--- Exercise material ---
## begin
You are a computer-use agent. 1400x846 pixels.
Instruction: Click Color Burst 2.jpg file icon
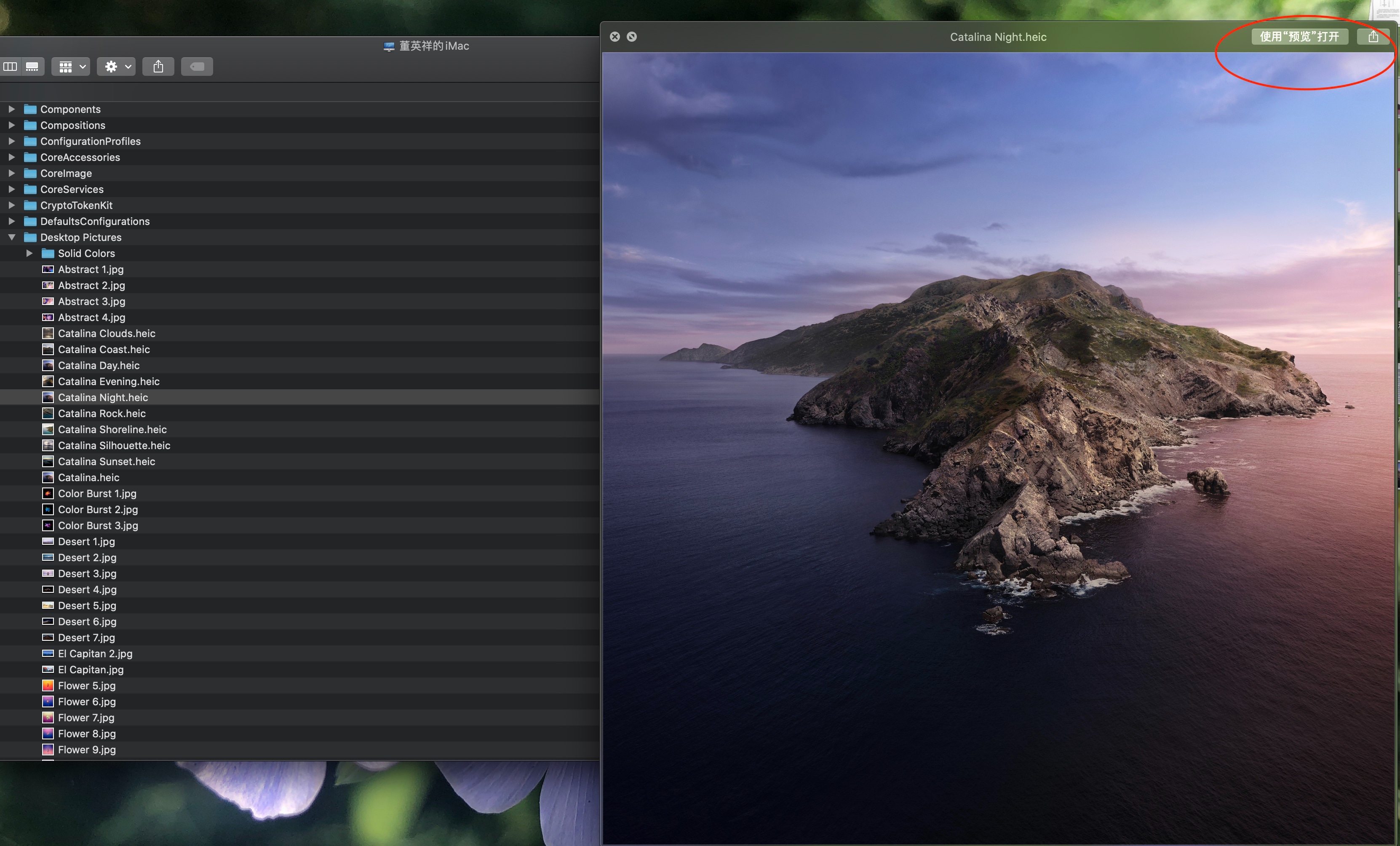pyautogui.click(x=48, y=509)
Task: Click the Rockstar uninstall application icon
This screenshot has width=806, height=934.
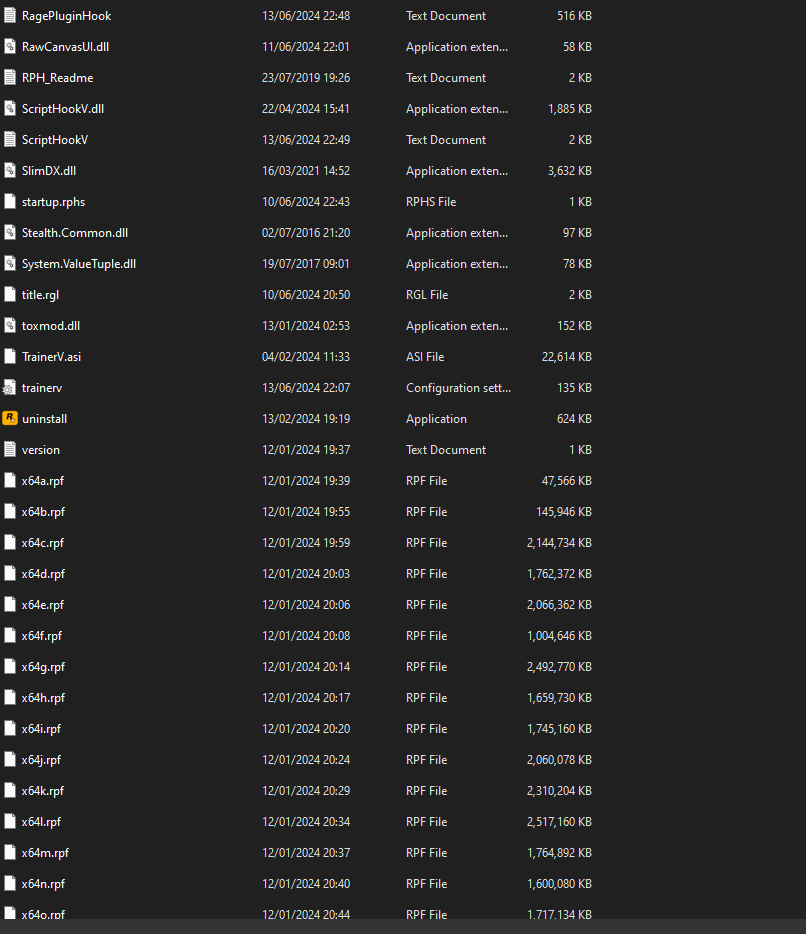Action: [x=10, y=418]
## end
--- What to work on ---
Copy out every line of the records above, requests included, with each coordinate in the answers multiplied by 2.5 and rounded to a whole number, halves rounded up. Leave the pictures out of your answer and keep the numbers in the requests as they are.

--- Task response ---
You are a computer-use agent. 1400x846 pixels.
Instruction: Click Color Burst 2.jpg file icon
pyautogui.click(x=120, y=1273)
Task: Click the Rockstar uninstall application icon
This screenshot has width=806, height=934.
Action: [x=25, y=1045]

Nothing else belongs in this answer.